The capillary performance of the wick plays a critical role in determining its heat transfer capacity. During the operation of a heat pipe, in order for the heat pipe to operate, Equation (12) must be satisfied. The wick’s capillary performance sets the boundaries for providing a sufficient driving force to facilitate the circulation of the working fluid. Consequently, it imposes limitations on the operation of ultra-thin heat pipes and directly affects their heat transfer capacity. This limitation is referred to as the capillary limit [30]. An expression for the maximum flow rate $\dot{m}$ may readily be obtained in Equation (13), and the corresponding heat transport is given by Equation (14), when the angle of inclination angle of heat pipe Ψ is 0, it can be drawn as Equation (15) [30]. The operation of ultra-thin heat pipes is mainly constrained by the capillary limit, which indirectly reflects the heat transfer capacity of the ultra-thin heat pipes. The capillary limit of the wick is calculated according to Equation (15) [30].

$$\Delta P_{capillary,\max }\ge \Delta P_l+\Delta P_V+\Delta P_g$$

(12)

$${\dot{m}}_{\max }=\left[\frac{{\rho }_l{\sigma }_l}{{\mu }_l}\right]\left[\frac{K{A}_w}{L_{eff}}\right]\left[\frac{2}{R_{eff}}-\frac{{\rho }_{l}g{L}_{eff}}{{\sigma }_l}\sin \psi \right]$$

(13)

$$Q_{capillary,\max }={\dot{m}}_{\max }{h}_{fg}=\left[\frac{{\rho }_l{\sigma }_l{h}_{fg}}{{\mu }_l}\right]\left[\frac{K{A}_w}{L_{eff}}\right]\left[\frac{2}{R_{eff}}-\frac{{\rho }_{l}g{L}_{eff}}{{\sigma }_l}\sin \psi \right]$$

(14)

$$Q_{\max ,capillary}\cong 2(\frac{{\rho }_l\sigma h_{fg}}{{\mu }_l})(\frac{A_{wick}}{L_{eff}})(\frac{K}{R_{eff}})$$

(15)

Here, ρ_l represents the density of water, σ is the surface tension of water, μ_l is the viscosity of working fluid, L_eff denotes the effective length, A_wick is the cross-sectional area of the wick, R_eff represents the effective capillary radius, and h_fg is the latent heat of evaporation. Assuming A_wick as the cross-sectional area of the liquid wick structure (Δ_wick × 3 cm) instead of the cross-sectional area of the heat pipe, and taking L_eff as 9 cm, the capillary limit for MWs and CFMWs is calculated as shown in Figure 10. The capillary limit of the CFMWs is 1.2–2.8 times that of the unmodified copper mesh wick. Figure 11 presents the capillary limits of different liquid wick structures. Compared to the composite parallel woven spiral mesh structure, the CFMW structure reduces the thickness by 68% while maintaining the same capillary limit (36 W). The CFMW can provide a significantly higher capillary limit at an ultra-thin thickness, which greatly reduces the thickness of the heat pipe and facilitates the preparation of ultra-thin heat pipes.

4. Conclusions

This study employed an electrochemical deposition method to deposit a series of biomimetic copper forest modified copper mesh wicks on three different specifications of copper mesh (250 mesh, 200 mesh, 150 mesh) for deposition times of 100 s, 120 s, and 150 s, respectively. The morphology characterization and capillary performance testing were conducted on these wicks. For all three copper mesh structures, the capillary performance increased with an increasing deposition time. The ΔP_c·K values of the CFMWs for the three specifications reached 8.44 × 10⁻⁸ N, 6.41 × 10⁻⁸ N, and 8.21 × 10⁻⁸ N, which were 1.7, 1.2, and 1.6 times higher than those of the unmodified MWs. Compared to other wick structures, the ΔP_c·K value of the CFMWs was 2.9 times higher than that of the 450 μm composite parallel woven spiral woven wick at a thickness of 142 μm. Compared to the composite parallel woven spiral woven structure, the CFMW structure reduces the thickness by 68% while maintaining the same capillary limit (40 W).

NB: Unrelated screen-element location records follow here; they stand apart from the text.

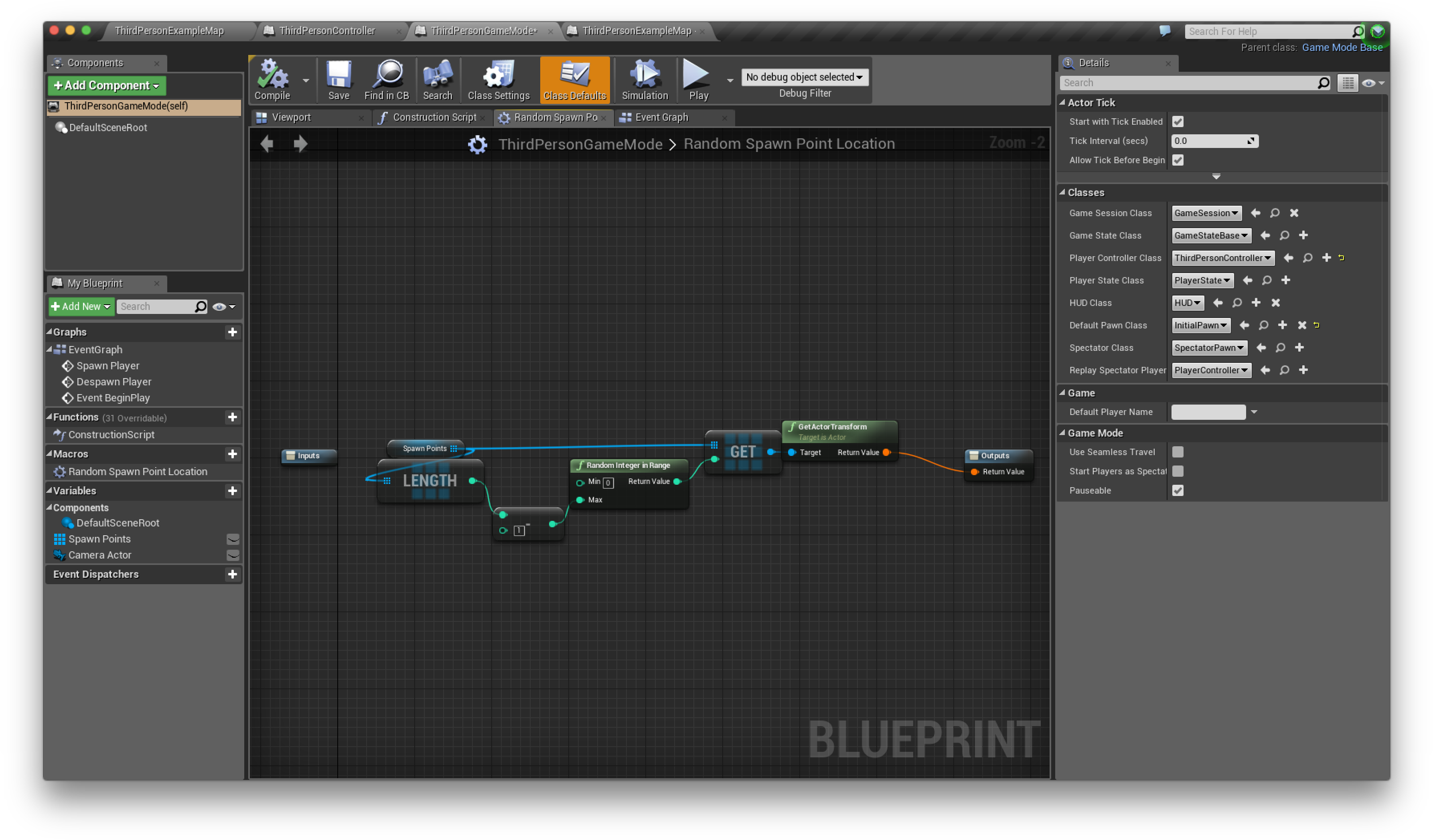Switch to the Event Graph tab
The width and height of the screenshot is (1433, 840).
pos(661,117)
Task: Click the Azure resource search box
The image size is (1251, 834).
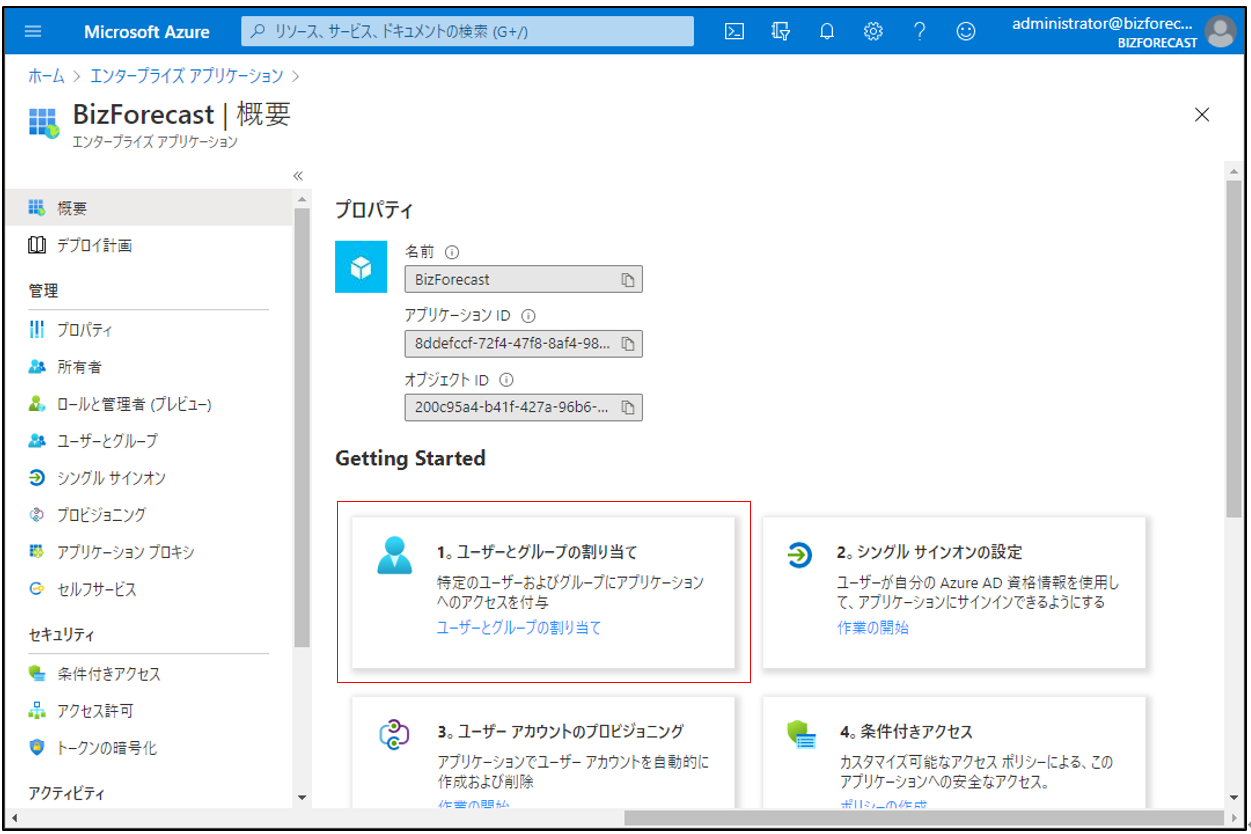Action: [x=467, y=31]
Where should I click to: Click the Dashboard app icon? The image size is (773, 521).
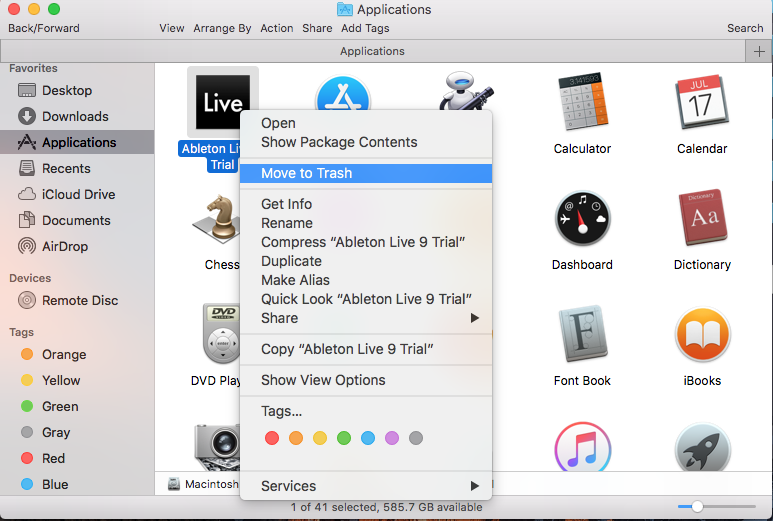[x=582, y=220]
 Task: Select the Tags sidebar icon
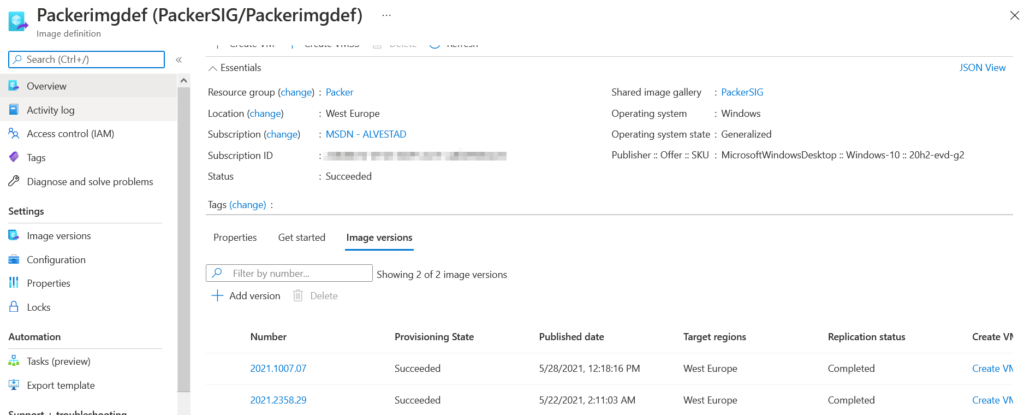[x=14, y=158]
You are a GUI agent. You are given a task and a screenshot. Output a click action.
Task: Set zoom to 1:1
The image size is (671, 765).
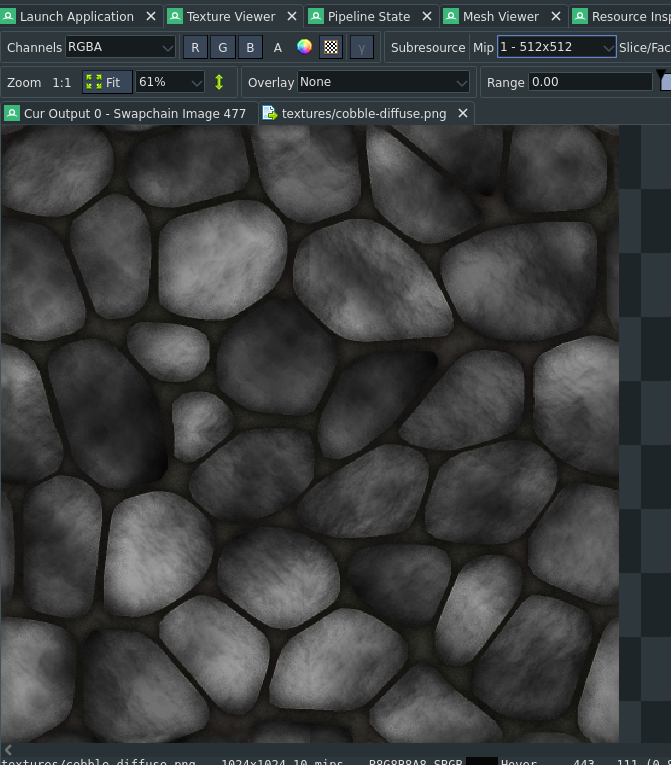point(61,82)
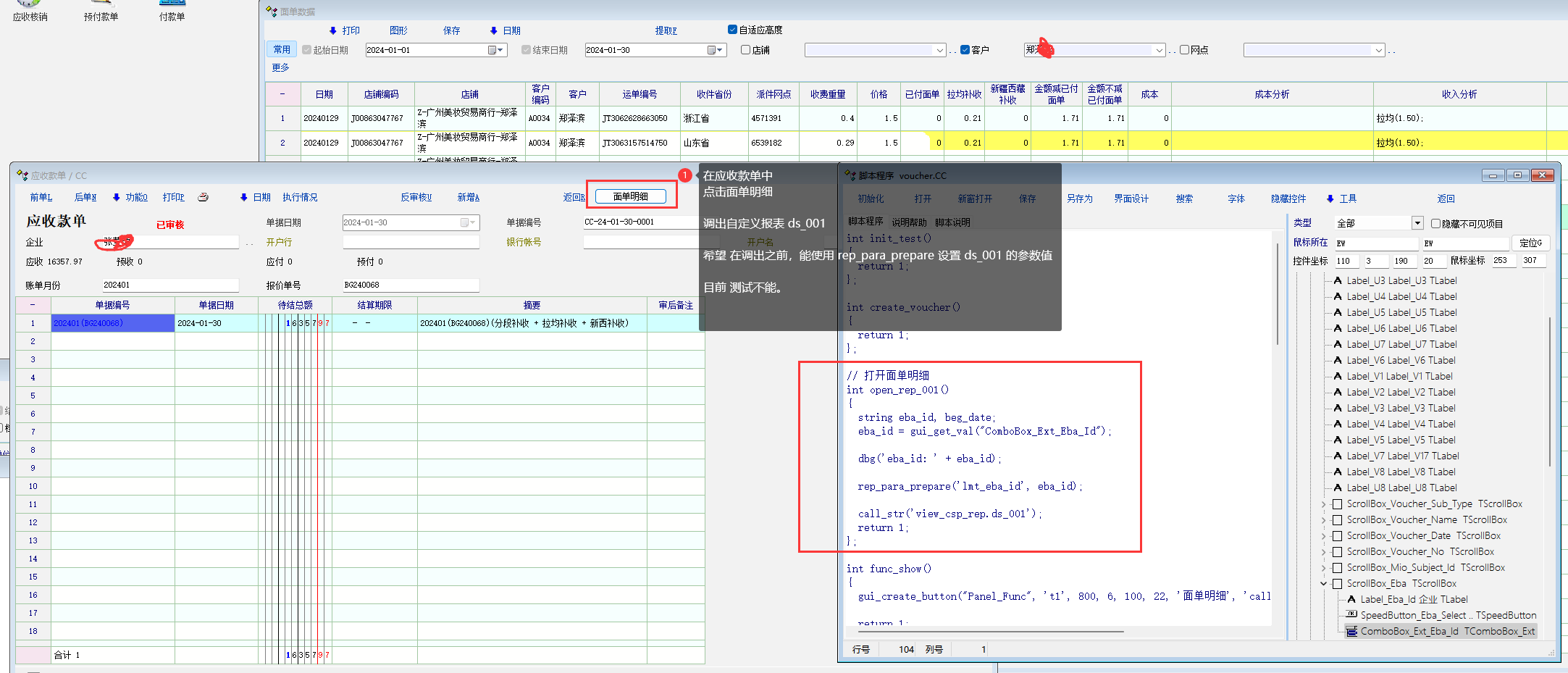The width and height of the screenshot is (1568, 673).
Task: Check 隐藏不可见项目 option
Action: tap(1435, 224)
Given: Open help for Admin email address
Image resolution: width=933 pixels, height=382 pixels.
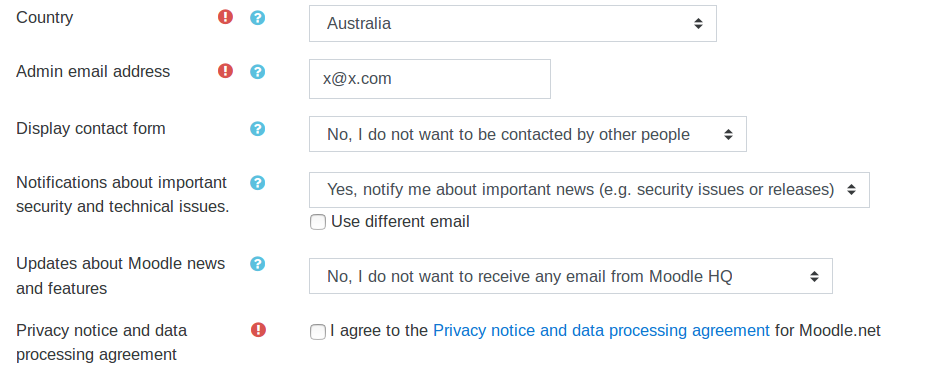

Analysis of its flow performance characteristics revealed that the deposition of nanoscale copper particles in the form of copper forest structures introduced dendrite and crisscrossing holes that enhanced the capillary action of the wick, and the big pores of the mesh provide the flow path for the liquid. Therefore, copper forest modification can provide a greater capillary force and working fluid replenishment while maintaining the high permeability characteristics of the copper mesh, thus improving its overall capillary performance.